If A and B have the same cardinality, then Sym(A) and Sym(B) are isomorphic

Let \theta : \Delta \rightarrow \Omega be a bijection. Define \varphi : S_\delta \rightarrow S_\Omega by \varphi(\sigma) = \theta \circ \sigma \circ \theta^{-1} for all \sigma \in S_\Delta and prove the following.

  1. \varphi is well defined; that is, if \sigma is a permutation of \Delta then \theta \circ \sigma \circ \theta^{-1} is a permutation of \Omega.
  2. \varphi is a bijection. (Find a two-sided inverse.)
  3. \varphi is a homomorphism; that is, \varphi(\sigma \circ \tau) = \varphi(\sigma) \circ \varphi(\tau).

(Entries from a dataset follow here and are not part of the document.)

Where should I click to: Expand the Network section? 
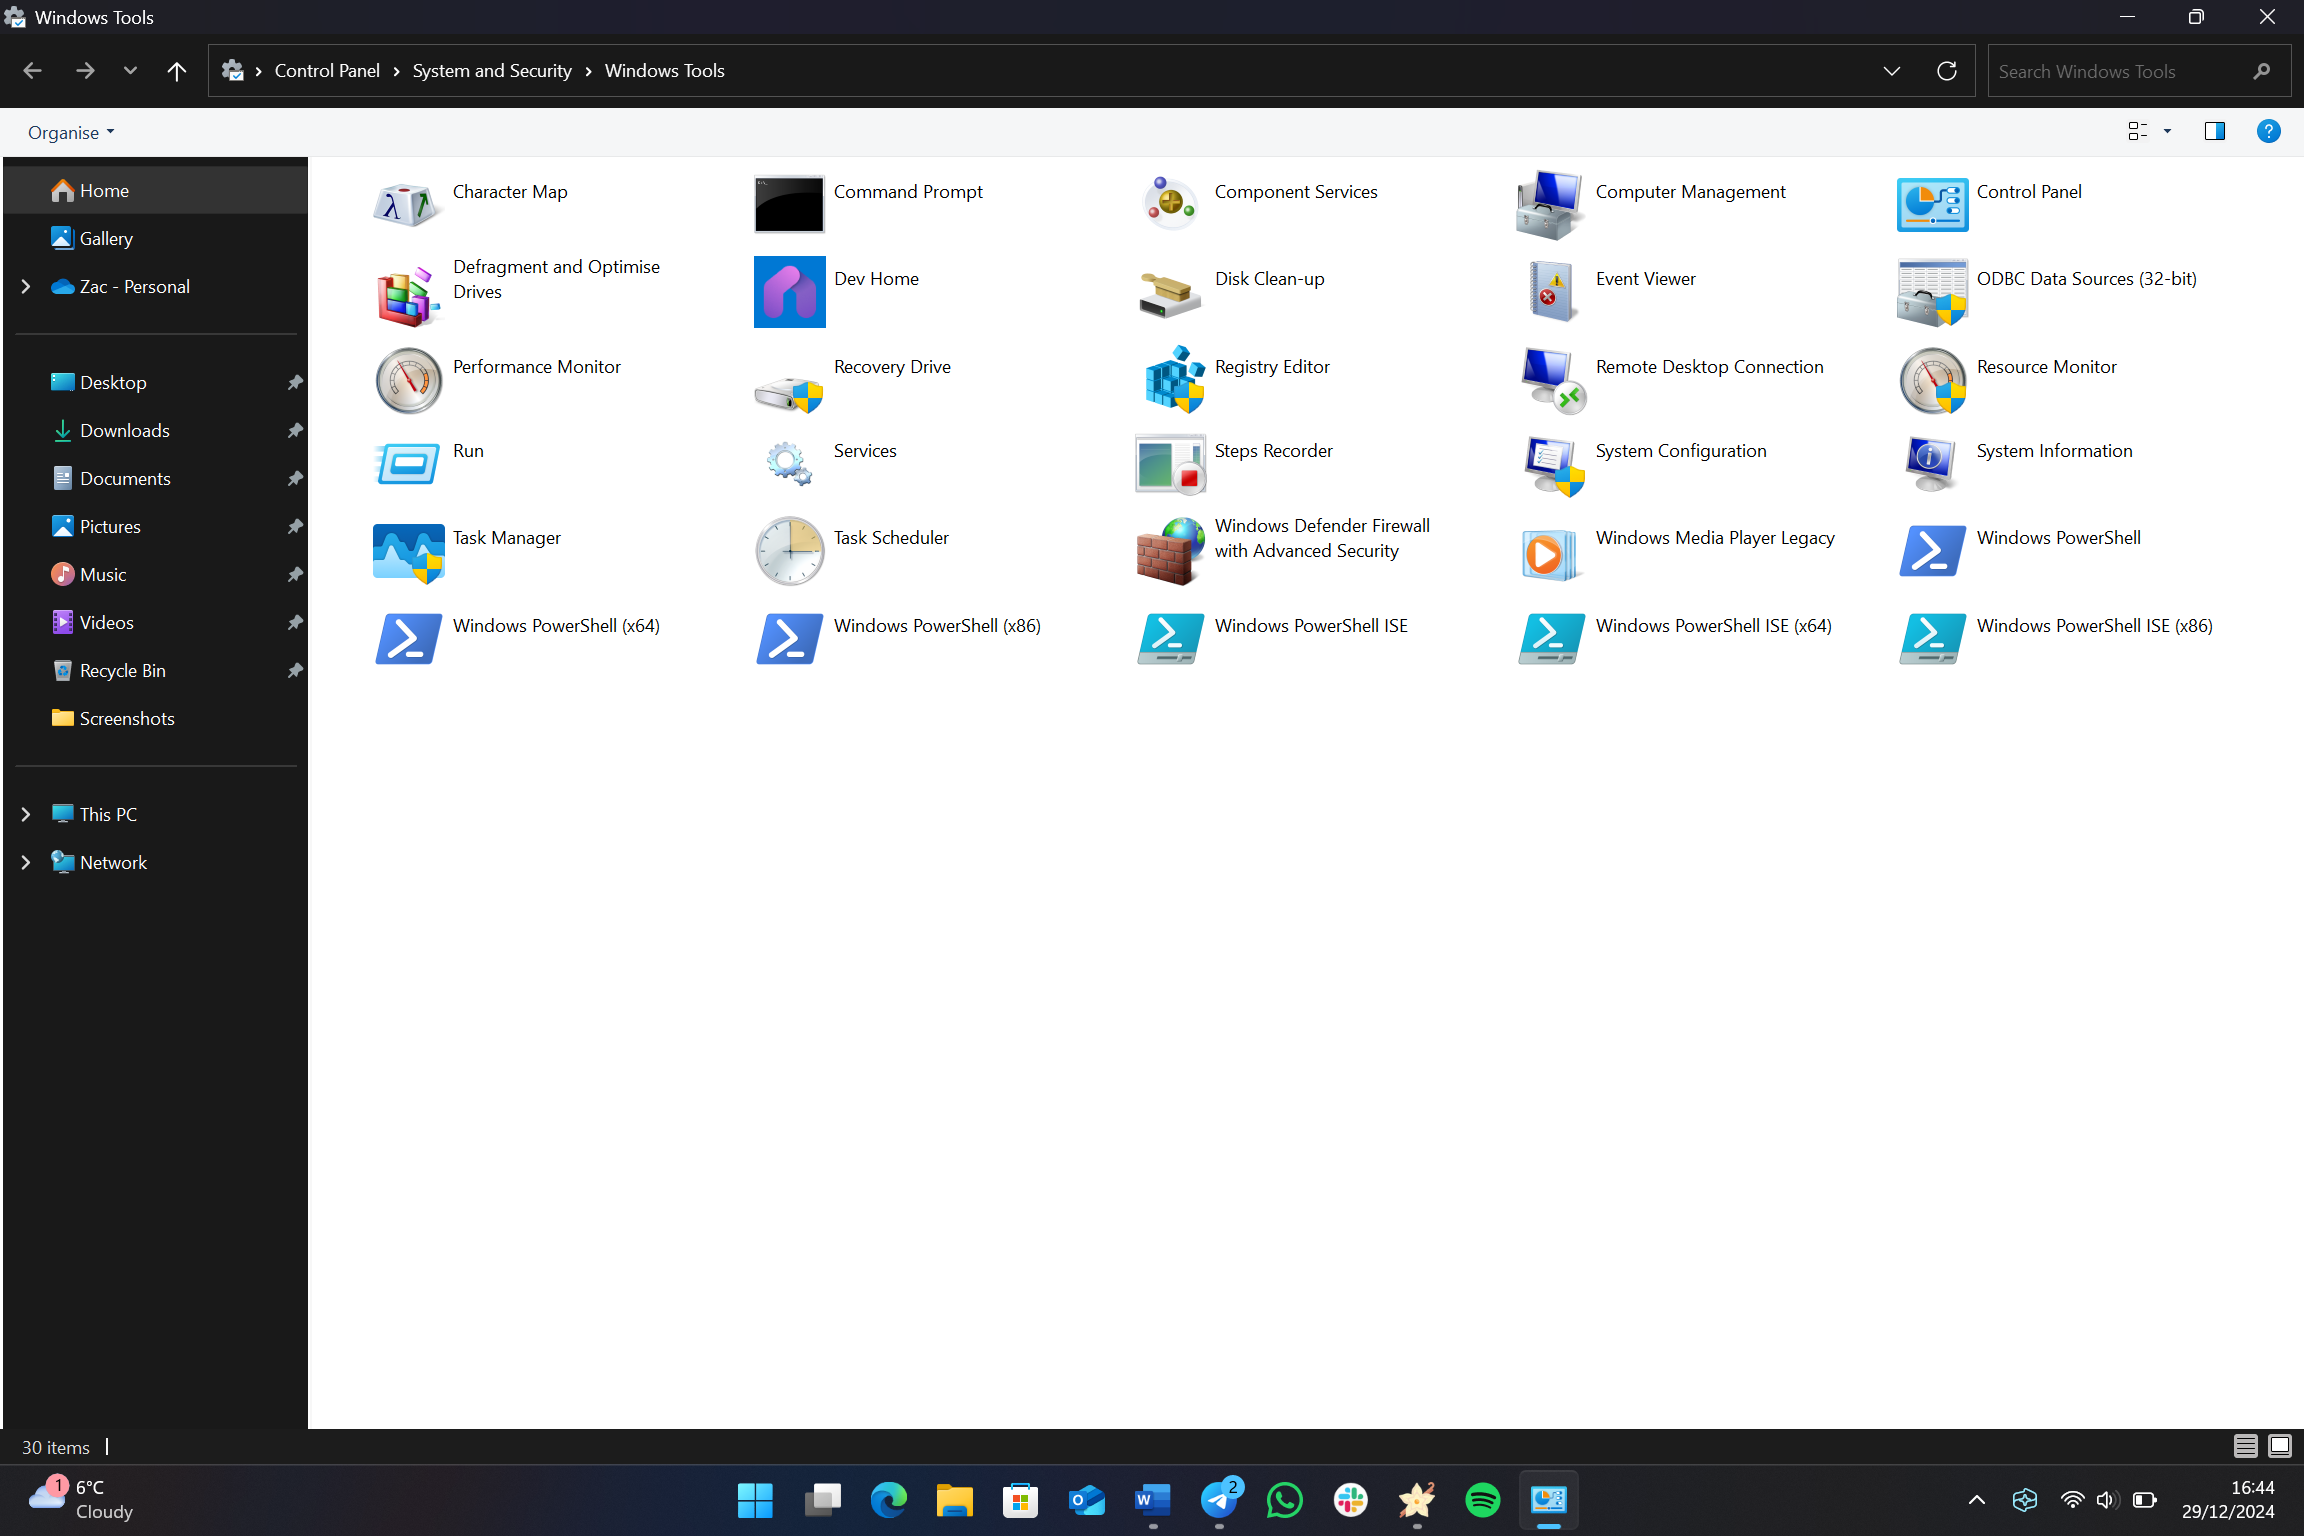26,862
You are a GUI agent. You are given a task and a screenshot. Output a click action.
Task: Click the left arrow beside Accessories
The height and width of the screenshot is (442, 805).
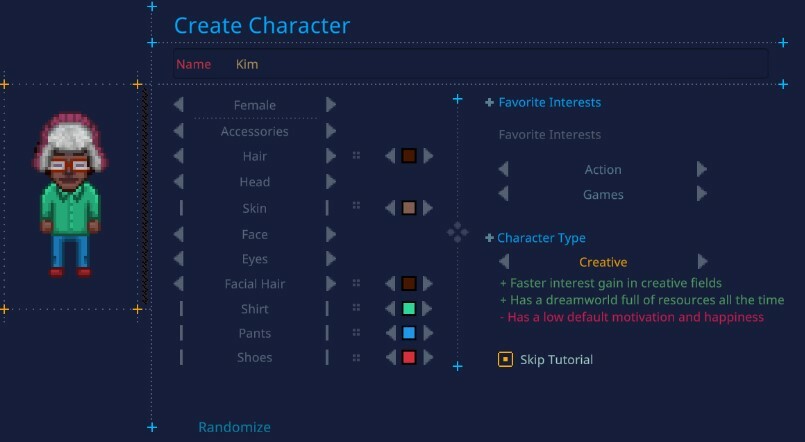pos(179,131)
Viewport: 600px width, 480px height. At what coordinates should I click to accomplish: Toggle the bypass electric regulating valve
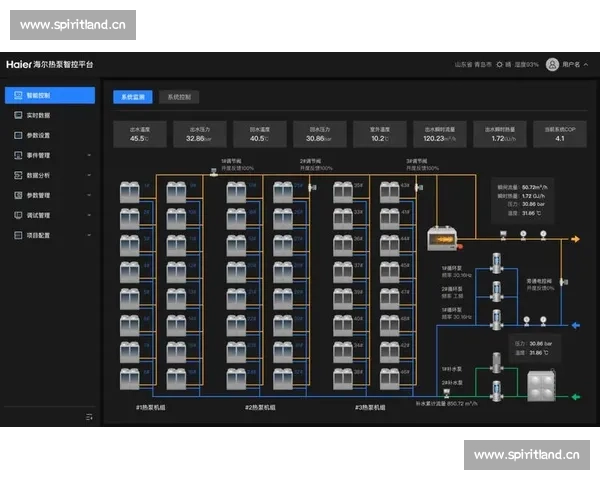pos(562,283)
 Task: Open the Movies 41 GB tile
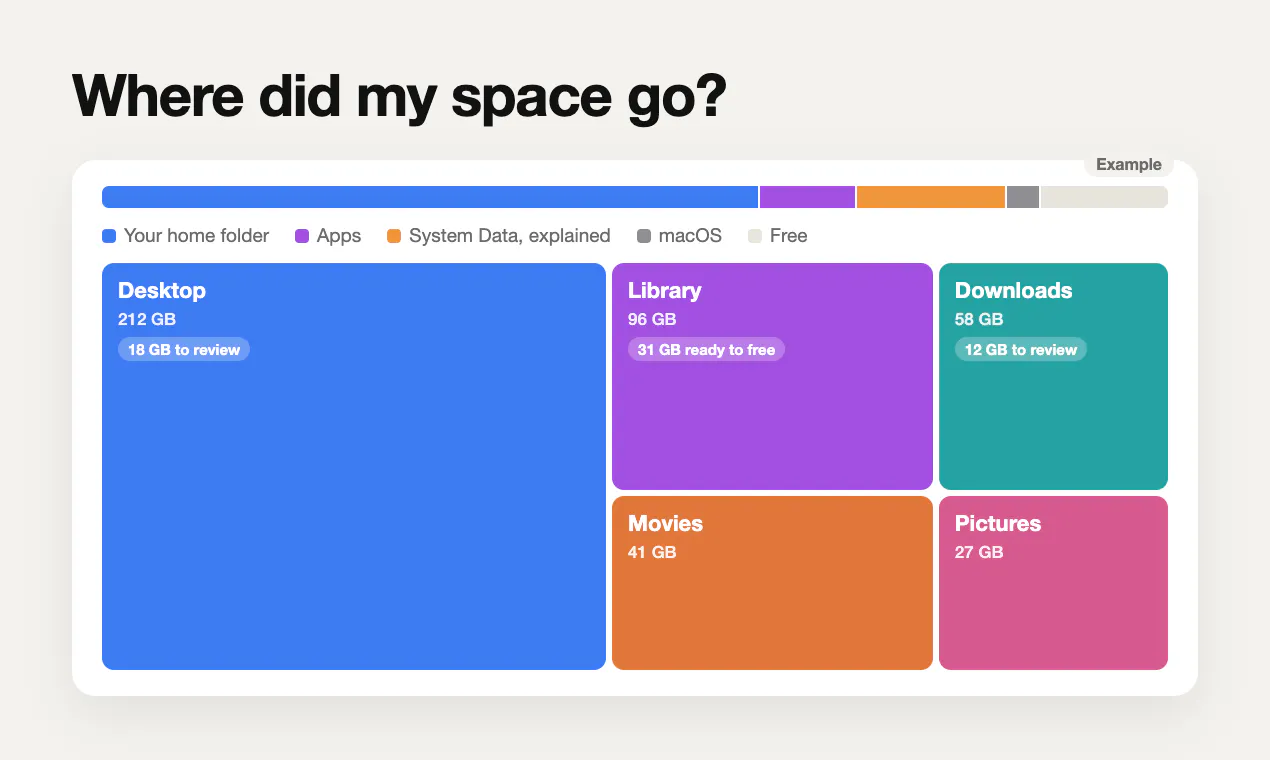pos(772,583)
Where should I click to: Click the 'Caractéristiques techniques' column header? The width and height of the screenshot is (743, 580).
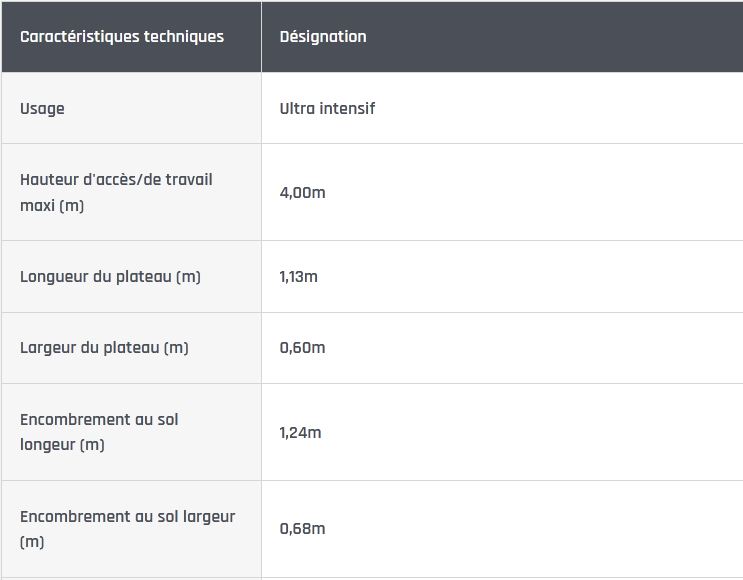coord(122,37)
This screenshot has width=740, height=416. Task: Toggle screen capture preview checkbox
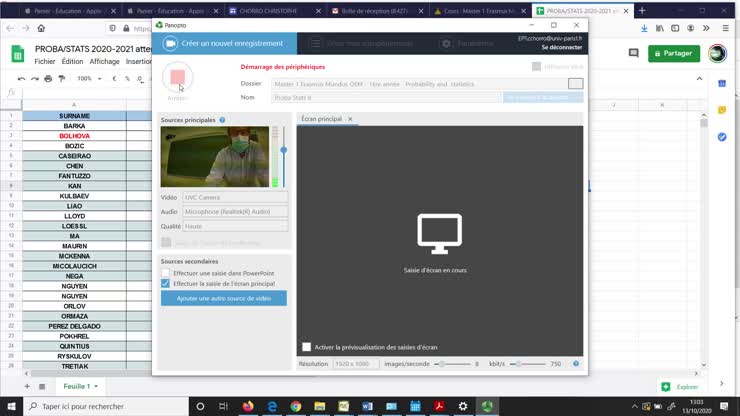[306, 347]
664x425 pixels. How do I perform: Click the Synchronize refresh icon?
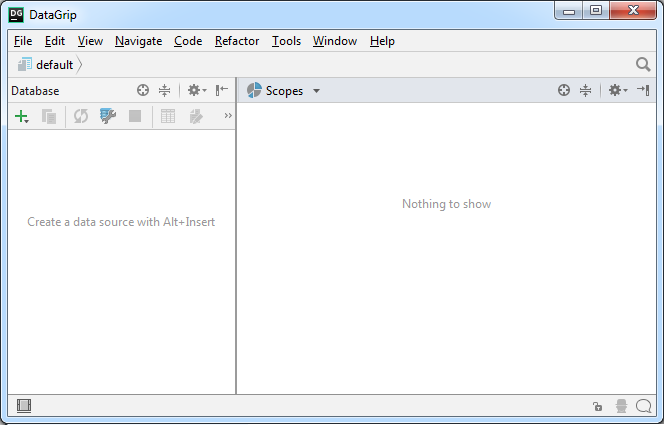click(80, 117)
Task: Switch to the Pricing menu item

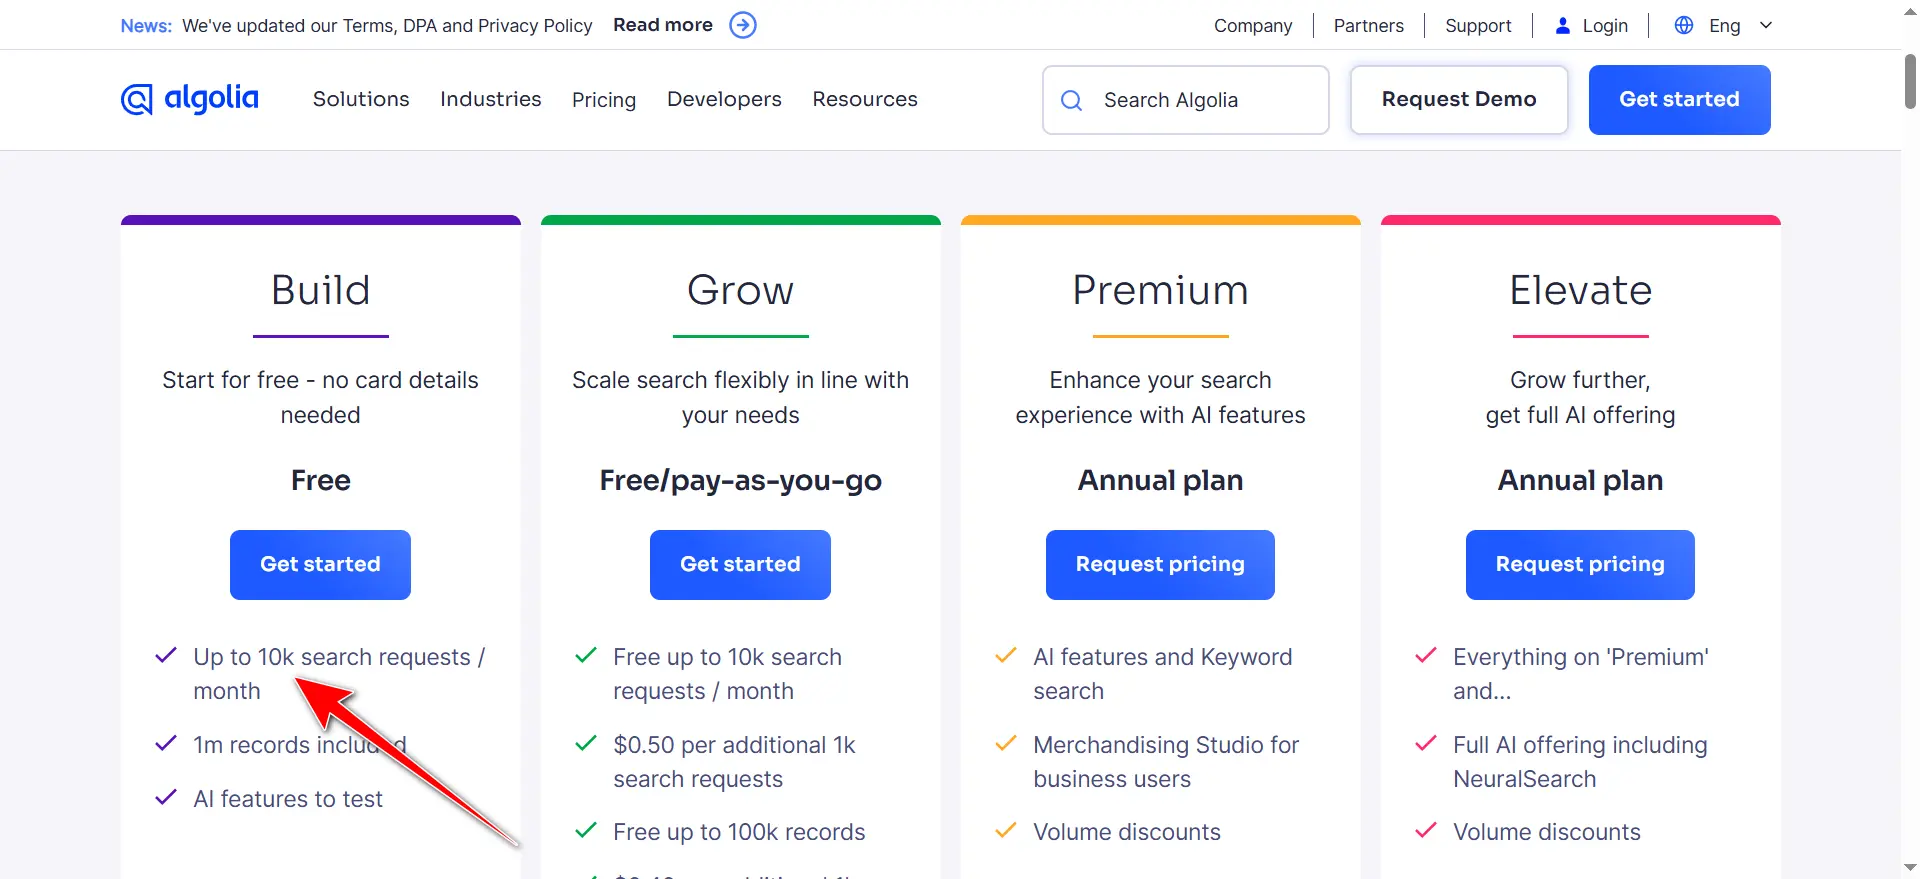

  1. Let \sigma \in S_\Delta. Note that \theta \circ \sigma \circ \theta^{-1} : \Omega \rightarrow \Omega, and that the composition of bijections is a bijection, so that \theta \circ \sigma \circ \theta^{-1} is in fact a permutation of \Omega.
  2. Define \psi : S_\Omega \rightarrow S_\Delta by \psi(\tau) = \theta^{-1} \circ \tau \circ \theta. Then (\psi \circ \varphi)(\sigma) = \theta^{-1} \circ \theta \circ \sigma \circ \theta^{-1} \circ \theta = \sigma, and similarly (\varphi \circ \psi)(\tau) = \tau. So \psi is a two-sided inverse for \varphi, and thus \varphi is a bijection.
  3. We have \varphi(\sigma \circ \tau) = \theta \circ \sigma \circ \tau \circ \theta^{-1} = \theta \circ \sigma \circ \theta^{-1} \circ \theta \circ \tau \circ \theta^{-1} = \varphi(\sigma) \circ \varphi(\tau), hence \varphi is a homomorphism.